Bozeman, Montana, a town with 30,000 people, has several supermarkets. Each offers valuable lessons. Although I shop them all, I know best the Albertson's by my office. It has tens of thousands of different items. There is evolutionary competition among stores, among brands within each store, and among products within individual brands. And between Albertson's and Safeway is the Community Food Co-op which offers an alternative blend of exotics and local, organic products.
These stores compete with differing mixes of service, economy, and products. Even the check-out lines vary in lengths and degree of service. Each grocer behaves as though he cares while seeking consumers with varying income, interests, and values.
Consumer preferences are continuously monitored at the check-out line. As clerks scan the products, consumer preferences are entered into the store's computer which adjusts inventory and orders. With their purchases consumers elect the stores and product lines they find most attractive.
Among stores and within stores, winners are determined by voluntary transactions. The losers gradually lose shelf space. Ultimately they either improve their products' appeal or disappear. The consumer really is sovereign. The market registers consumer preference and automatically adjusts to harmoniously reconcile changing demands with new supplies.
This process is quite remarkable. It demonstrates that, at root, the market is a social arrangement which efficiently generates information about people's wants and reservations while providing incentives to heed disparate, oft conflicting preferences.
Free and open markets offer a setting where each can satisfy his or her wants without imposing their preferences on others. The market process promotes diversity, freedom of choice, and innovations -- blessings in this imperfect world. Yet, there is another huge advantage we normally take for granted.
Though market efficiency is marvelous, the harmony fostered by voluntary exchange seems an even greater value, especially as inter-group conflict becomes so significant.
Market exchange by competent individuals, permits people with radically differing views to peacefully coexist. Like most college towns, Bozeman has many committed vegetarians. They shop peacefully and amicably with rancher and logger carnitarians, people who eat vegetables only as occasional concessions to health.
Ranchers mingle with Dallas blondes with big hair and Big Sky condos. Counterculture refugees of the 1960s mix with fun hogs who bounce among Montana's ski slopes, white-water rivers, and mountain trails. Vegetarian Seventh Day Adventists, teetotaling Mormons, and New Age vegans freely intermingle at Albertson's, Safeway, and the Community Co-op. These markets accomodate the teetotalers', and those for whom dinner implies good wine. When transactions are voluntary, interactions are peaceful.
Clear private property rights and free exchange foster civility and cooperation. Coercion doesn't occur with these institutions. Committed vegetarians and prohibitionists cooperated with those holding antithetical views.
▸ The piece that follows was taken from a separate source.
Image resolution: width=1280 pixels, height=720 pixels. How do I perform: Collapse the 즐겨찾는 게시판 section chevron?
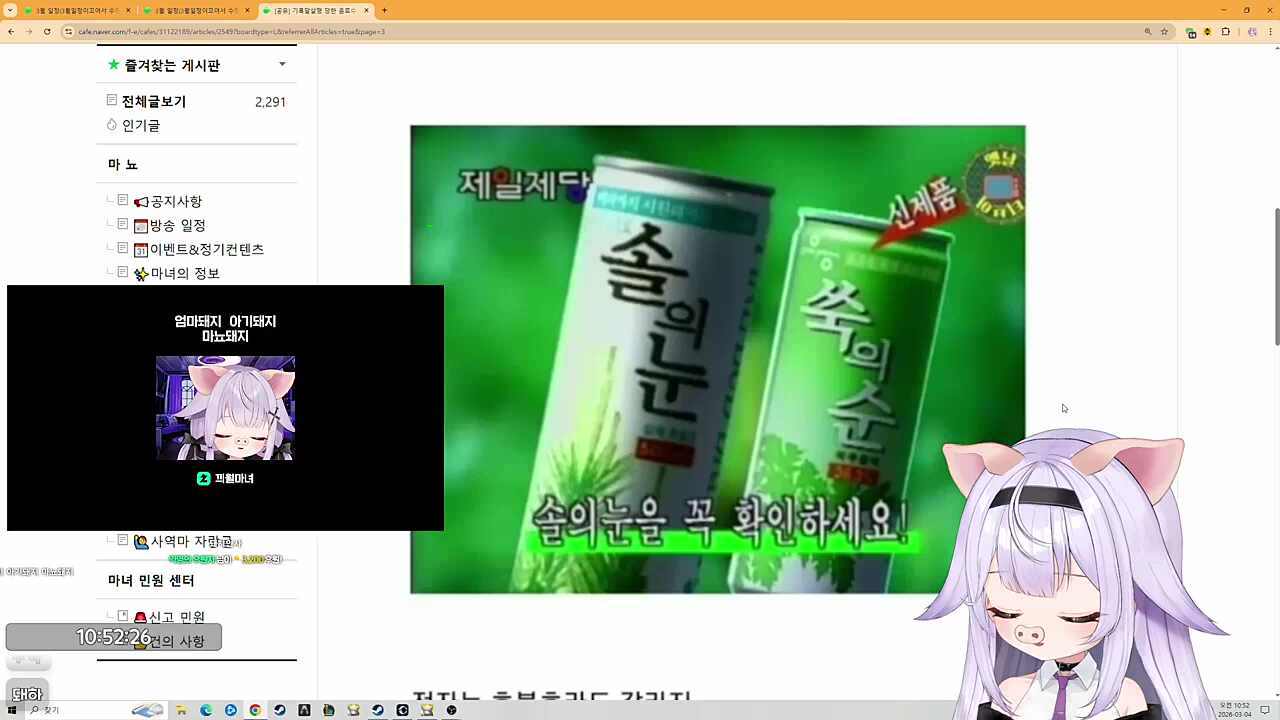coord(282,64)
What if grocery store management was political? Fighting would erupt between vegetarians and carnitarians; teetotalers and Epicureans; organic fanatics who protest pesticides and farmers who use chemicals; populists opposed to corporate agriculture and shareholders in those firms; working parents who want the stores open 24 hours a day, seven days a week, and fundamentalists who believe they should be closed on Saturday or Sunday. Vegans might demonstrate in front while ranchers lobby managers in back. Supervisors would set prices according to interest group power. We then might see bread quotas, veal purchasing regulations, subsidies for union-labeled wine, and shortages common. Political power would trump consumer preferences, just like it does with public forest management today.
Since wealth and political power go together, the poor are usually advantaged when we move decisions from the political arena to the marketplace. They are usually disadvantaged when we decide politically.
Montana State University Professor Ramona Marotz-Baden summarizes, "Fortunately, we have pretty much kept these decisions out of the political arena. People make decisions and exercise their consciences instead of imposing their preferences by using the force of the state. Peace, progress, and efficiency are the result we have learned to expect."
No single set of institutions is perfect. There's an appropriate role for government, for public non-profit organizations (huge ones like The Boy Scouts and Nature Conservancy, or small ones like FREE and the Gallatin Institute), and for the marketplace. In general, there are strong ethical and material reasons to shift decisions away from government. Harmonious diversity is one of the best.